- [Consignes]
A. D'après le passage sur le monothéisme, à quel siècle avant notre ère se sont produits les évènements du cycle d'Elie-Elisée ?
B. Recopiez le passage sur le monothéisme entre « La première lecture » et « que du vent ! », ces deux extraits compris.

- [Texte source]
Monothéismes
Il est assez courant aujourd’hui de soutenir que le monothéisme d’Israël serait assez tardif et daterait de la dernière période de la royauté à Jérusalem ou même de l’exil à Babylone. Car c’est alors seulement qu’on trouve des énoncés comme « vous n’êtes rien et vos œuvres néant » adressés aux divinités étrangères (Isaïe 41,24) et du Dieu d’Israël : « il est le Dieu éternel, il a créé les confins de la terre » (Isaïe 42,28). Auparavant, on ne se serait pas posé la question de l’unicité divine, affirmant seulement qu’en Israël, il ne fallait honorer qu’un seul Dieu (« hénothéisme »).
La première lecture de ce dimanche appartient au cycle d’Elie-Elisée, renfermant des évènements qui se sont produits au 8e siècle avant notre ère, donc près de deux siècles avant ce qu’on a appelé malencontreusement « l’invention du monothéisme ». Nous y trouvons non seulement l’affirmation qu’il n’y a qu’un seul Dieu au ciel et sur la terre, mais que le Dieu d’Israël est précisément ce Dieu-là. Et ce, dans la bouche d’un païen, qui reconnaît donc que ses divinités nationales ne sont que du vent !

- [Extrait des données]
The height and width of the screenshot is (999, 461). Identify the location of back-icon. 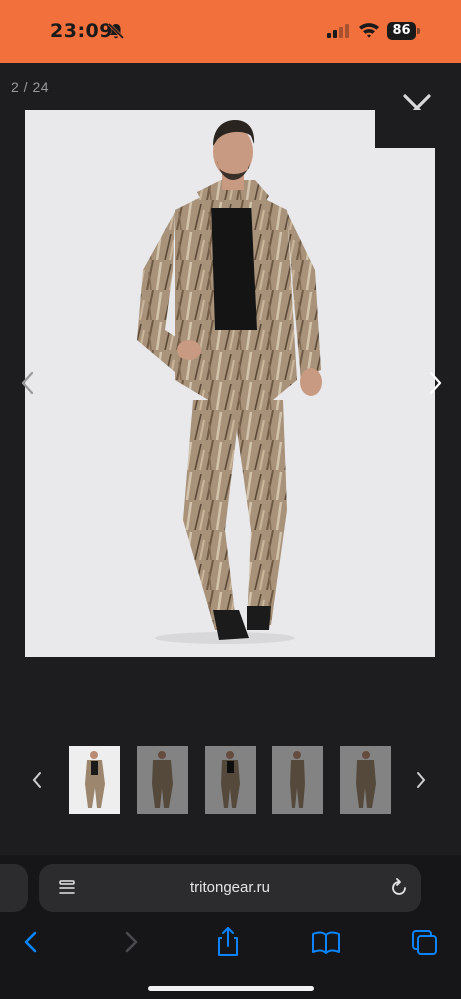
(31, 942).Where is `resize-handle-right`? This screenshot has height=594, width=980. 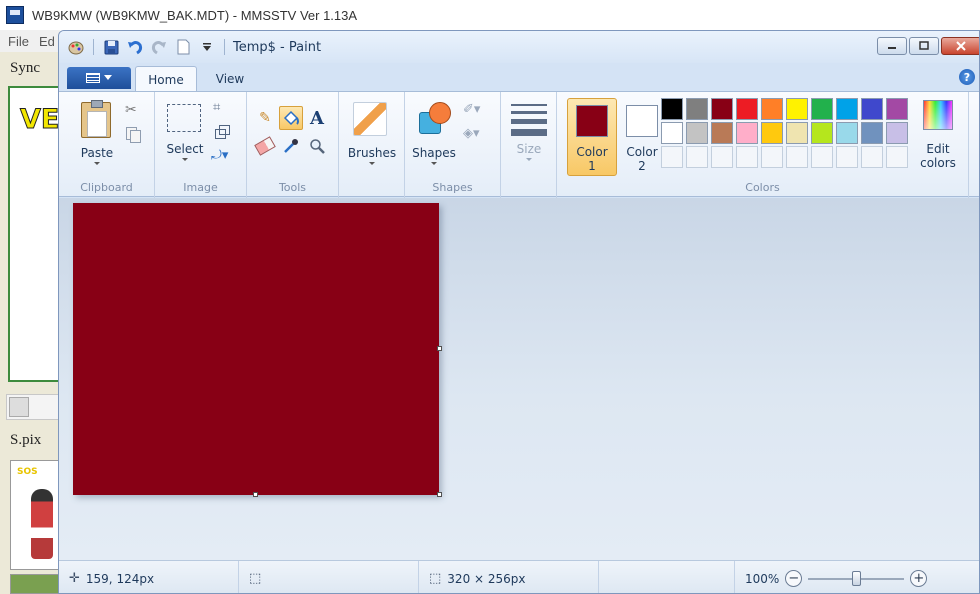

- [Vos réponses]
A. Au 8e siècle avant notre ère.

B.
La première lecture de ce dimanche appartient au cycle d’Elie-Elisée, renfermant des évènements qui se sont produits au 8e siècle avant notre ère, donc près de deux siècles avant ce qu’on a appelé malencontreusement « l’invention du monothéisme ». Nous y trouvons non seulement l’affirmation qu’il n’y a qu’un seul Dieu au ciel et sur la terre, mais que le Dieu d’Israël est précisément ce Dieu-là. Et ce, dans la bouche d’un païen, qui reconnaît donc que ses divinités nationales ne sont que du vent !